- _Given problem_: Reproduce verbatim the lines of the records starting at the line containing "Where should I click to: Click the Экстранет" and ending at the line containing "click(530, 59)", both included.

+++ Task input +++

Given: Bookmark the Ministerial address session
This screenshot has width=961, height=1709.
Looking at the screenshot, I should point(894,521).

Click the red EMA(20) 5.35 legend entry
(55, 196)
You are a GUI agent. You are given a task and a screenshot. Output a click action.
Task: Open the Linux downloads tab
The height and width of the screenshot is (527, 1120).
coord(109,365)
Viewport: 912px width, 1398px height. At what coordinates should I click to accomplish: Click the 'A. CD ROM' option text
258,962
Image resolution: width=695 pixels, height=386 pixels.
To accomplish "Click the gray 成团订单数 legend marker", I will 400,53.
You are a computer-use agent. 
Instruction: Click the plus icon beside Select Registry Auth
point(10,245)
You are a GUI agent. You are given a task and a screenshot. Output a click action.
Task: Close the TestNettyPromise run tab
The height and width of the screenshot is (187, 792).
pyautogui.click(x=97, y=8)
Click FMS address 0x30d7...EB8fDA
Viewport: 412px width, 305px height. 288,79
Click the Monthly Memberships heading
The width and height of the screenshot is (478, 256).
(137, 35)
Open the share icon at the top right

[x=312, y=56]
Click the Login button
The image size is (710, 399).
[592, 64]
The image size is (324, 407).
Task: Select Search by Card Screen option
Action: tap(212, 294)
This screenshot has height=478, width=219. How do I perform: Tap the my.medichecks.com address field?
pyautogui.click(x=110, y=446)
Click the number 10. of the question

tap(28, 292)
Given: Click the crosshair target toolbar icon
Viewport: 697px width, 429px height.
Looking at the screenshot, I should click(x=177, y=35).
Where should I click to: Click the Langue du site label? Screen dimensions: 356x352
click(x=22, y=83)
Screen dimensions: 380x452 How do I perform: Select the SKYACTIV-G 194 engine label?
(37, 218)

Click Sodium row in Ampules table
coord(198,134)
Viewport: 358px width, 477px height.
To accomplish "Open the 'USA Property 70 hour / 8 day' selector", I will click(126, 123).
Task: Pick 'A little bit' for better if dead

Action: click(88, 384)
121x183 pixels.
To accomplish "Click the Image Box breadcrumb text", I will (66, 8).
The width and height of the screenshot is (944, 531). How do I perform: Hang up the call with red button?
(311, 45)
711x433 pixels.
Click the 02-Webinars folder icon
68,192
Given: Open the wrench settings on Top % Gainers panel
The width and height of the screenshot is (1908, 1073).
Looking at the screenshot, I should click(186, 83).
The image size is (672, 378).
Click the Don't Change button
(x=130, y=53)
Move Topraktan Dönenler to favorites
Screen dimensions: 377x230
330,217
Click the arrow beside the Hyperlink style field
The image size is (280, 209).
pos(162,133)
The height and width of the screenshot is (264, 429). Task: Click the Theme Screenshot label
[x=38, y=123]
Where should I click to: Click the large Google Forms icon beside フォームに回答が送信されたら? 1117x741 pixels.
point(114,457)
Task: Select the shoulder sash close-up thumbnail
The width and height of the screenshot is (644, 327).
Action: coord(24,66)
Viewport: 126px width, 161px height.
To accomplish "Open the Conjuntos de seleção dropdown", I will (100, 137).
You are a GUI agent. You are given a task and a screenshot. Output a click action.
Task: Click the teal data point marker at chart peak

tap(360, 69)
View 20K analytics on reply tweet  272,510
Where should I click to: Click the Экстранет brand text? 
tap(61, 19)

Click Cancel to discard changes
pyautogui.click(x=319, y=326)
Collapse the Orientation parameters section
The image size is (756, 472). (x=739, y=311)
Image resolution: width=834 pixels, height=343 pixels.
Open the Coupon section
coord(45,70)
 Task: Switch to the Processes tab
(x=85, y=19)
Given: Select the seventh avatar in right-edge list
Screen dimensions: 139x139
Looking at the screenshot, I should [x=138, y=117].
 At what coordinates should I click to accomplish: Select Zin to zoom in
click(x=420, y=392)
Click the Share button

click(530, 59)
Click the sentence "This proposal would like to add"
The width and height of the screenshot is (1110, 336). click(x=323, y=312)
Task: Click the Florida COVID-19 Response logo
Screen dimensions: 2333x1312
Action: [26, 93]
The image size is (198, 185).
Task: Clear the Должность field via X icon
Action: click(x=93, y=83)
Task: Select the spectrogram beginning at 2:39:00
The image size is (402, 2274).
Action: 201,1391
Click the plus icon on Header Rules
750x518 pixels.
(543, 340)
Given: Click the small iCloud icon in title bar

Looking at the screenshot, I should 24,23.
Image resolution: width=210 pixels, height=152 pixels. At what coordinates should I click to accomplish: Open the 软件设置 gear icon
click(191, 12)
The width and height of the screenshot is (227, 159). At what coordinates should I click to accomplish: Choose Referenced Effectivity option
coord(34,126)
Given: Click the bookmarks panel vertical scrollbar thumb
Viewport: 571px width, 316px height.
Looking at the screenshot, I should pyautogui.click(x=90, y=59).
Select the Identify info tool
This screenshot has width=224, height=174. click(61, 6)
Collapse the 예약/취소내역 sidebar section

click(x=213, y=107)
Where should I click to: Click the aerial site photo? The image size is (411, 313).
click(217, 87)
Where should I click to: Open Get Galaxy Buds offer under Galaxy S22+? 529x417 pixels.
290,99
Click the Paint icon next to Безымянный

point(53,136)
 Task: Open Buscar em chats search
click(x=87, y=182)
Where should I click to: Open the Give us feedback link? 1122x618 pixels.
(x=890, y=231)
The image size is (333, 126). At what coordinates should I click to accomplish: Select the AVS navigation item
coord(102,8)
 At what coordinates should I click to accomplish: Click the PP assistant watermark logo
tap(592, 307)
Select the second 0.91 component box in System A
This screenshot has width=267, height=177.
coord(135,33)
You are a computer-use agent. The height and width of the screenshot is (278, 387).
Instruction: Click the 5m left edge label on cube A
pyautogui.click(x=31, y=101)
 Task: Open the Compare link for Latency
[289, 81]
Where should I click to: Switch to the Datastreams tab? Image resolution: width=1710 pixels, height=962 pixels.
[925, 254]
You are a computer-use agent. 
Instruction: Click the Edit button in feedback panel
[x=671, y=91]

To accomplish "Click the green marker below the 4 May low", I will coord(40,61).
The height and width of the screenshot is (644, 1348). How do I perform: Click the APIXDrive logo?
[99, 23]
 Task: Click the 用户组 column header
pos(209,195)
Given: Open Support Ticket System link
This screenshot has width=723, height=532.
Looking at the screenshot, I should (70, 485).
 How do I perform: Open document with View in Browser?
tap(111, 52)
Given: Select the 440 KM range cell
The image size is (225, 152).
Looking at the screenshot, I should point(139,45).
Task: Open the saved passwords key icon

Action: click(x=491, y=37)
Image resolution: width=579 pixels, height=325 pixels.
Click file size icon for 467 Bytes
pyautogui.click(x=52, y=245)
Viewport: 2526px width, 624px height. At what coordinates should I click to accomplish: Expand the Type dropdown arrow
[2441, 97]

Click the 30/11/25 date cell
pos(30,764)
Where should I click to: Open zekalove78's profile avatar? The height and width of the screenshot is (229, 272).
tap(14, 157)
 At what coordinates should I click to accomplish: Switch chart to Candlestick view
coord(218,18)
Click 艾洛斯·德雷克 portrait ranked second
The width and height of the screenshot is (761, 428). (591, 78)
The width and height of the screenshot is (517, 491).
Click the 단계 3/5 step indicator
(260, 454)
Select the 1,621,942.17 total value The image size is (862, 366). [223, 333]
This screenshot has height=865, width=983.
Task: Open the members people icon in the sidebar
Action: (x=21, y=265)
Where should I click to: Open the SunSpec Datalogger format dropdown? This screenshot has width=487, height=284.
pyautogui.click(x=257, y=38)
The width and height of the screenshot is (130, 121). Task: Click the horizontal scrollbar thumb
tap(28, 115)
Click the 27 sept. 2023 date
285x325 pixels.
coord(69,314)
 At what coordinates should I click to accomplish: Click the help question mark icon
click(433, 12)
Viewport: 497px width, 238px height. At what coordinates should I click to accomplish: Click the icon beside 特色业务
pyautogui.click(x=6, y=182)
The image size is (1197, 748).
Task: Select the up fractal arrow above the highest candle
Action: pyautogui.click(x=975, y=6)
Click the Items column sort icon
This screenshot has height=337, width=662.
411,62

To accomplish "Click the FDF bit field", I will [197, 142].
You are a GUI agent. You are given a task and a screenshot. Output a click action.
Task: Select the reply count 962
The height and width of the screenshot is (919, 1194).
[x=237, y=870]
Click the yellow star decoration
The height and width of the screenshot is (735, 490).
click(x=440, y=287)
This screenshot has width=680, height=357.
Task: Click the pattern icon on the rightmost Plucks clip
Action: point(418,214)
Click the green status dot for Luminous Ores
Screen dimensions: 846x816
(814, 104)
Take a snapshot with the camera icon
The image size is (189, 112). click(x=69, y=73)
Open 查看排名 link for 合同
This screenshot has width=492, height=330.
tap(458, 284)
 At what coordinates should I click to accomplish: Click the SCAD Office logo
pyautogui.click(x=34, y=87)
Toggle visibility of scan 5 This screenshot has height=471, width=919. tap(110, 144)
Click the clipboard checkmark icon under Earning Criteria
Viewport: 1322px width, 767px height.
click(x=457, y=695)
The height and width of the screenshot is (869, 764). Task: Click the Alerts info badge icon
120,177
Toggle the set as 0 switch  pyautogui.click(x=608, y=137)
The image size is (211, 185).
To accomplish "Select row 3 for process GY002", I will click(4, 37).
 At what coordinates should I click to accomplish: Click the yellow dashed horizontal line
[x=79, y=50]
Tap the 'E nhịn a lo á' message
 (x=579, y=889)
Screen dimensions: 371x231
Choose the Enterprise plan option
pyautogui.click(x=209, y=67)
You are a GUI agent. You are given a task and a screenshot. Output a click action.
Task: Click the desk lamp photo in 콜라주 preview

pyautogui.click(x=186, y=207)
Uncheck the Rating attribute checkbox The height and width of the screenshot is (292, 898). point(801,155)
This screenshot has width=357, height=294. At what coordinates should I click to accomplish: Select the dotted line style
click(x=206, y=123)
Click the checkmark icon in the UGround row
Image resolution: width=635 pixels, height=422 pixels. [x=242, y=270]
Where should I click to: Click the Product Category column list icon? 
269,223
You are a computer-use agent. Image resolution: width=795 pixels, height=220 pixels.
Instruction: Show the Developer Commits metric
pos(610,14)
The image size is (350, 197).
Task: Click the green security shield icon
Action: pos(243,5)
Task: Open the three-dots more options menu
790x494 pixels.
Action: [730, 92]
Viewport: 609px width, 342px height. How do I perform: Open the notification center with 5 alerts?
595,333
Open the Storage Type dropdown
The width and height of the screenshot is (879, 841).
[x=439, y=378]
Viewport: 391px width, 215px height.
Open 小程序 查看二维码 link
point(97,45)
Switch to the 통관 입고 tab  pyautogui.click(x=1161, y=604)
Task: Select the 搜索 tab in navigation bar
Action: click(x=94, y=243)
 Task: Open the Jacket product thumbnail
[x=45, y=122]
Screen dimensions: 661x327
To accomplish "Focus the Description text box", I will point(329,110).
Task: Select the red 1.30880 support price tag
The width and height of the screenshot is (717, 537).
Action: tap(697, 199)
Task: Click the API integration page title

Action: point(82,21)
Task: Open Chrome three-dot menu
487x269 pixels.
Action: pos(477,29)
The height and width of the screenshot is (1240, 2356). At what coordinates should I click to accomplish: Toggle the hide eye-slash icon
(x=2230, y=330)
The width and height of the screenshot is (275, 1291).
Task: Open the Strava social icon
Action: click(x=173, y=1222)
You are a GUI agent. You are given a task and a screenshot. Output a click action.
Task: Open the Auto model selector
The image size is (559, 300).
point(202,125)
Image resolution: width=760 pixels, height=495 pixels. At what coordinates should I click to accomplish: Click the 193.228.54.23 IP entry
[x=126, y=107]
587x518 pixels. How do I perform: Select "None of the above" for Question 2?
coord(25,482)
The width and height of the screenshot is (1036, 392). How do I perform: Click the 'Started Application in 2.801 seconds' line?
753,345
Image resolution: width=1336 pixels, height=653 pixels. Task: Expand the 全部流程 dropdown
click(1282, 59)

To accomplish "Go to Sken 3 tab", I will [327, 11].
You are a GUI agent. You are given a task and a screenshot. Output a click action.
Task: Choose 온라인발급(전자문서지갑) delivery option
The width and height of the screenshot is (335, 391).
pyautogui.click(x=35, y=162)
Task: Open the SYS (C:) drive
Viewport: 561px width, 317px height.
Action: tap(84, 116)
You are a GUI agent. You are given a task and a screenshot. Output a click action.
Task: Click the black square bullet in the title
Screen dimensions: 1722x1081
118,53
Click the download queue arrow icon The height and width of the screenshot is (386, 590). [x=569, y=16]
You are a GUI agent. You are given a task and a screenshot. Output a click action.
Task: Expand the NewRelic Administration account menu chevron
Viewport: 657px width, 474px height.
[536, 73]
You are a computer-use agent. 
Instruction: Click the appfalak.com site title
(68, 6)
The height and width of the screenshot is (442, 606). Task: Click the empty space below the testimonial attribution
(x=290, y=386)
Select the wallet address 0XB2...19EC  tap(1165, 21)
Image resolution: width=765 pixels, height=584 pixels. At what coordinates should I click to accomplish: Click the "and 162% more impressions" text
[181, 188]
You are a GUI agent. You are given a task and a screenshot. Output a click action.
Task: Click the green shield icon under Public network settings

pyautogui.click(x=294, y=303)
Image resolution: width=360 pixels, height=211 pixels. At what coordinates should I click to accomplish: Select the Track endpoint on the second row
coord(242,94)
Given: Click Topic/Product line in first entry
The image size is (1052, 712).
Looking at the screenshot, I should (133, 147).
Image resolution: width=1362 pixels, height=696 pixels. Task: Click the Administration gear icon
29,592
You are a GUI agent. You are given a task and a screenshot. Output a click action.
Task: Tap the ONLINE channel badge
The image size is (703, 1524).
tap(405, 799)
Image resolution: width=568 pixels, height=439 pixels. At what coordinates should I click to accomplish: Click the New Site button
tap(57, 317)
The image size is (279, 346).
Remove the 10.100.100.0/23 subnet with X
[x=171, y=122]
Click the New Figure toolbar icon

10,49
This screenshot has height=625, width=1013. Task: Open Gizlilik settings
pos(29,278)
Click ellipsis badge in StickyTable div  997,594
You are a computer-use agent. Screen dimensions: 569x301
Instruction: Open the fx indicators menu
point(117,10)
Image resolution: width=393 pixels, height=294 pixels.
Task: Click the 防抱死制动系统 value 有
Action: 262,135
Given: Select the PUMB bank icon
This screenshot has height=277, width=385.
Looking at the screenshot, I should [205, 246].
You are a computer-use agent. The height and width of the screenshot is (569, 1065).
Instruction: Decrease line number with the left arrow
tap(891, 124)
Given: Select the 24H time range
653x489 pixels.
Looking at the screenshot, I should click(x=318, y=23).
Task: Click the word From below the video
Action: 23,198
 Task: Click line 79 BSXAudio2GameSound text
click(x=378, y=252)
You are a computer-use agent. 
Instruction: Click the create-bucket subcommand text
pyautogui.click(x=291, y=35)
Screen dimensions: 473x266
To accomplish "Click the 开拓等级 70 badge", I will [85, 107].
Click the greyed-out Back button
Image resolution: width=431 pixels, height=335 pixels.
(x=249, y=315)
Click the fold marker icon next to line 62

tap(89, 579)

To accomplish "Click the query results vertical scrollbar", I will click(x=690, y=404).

+++

- _Written solution_:
Where should I click to: Click the Экстранет brand text? 
tap(61, 19)

Click Cancel to discard changes
pyautogui.click(x=319, y=326)
Collapse the Orientation parameters section
The image size is (756, 472). (x=739, y=311)
Image resolution: width=834 pixels, height=343 pixels.
Open the Coupon section
coord(45,70)
 Task: Switch to the Processes tab
(x=85, y=19)
Given: Select the seventh avatar in right-edge list
Screen dimensions: 139x139
Looking at the screenshot, I should [x=138, y=117].
 At what coordinates should I click to accomplish: Select Zin to zoom in
click(x=420, y=392)
Click the Share button

click(530, 59)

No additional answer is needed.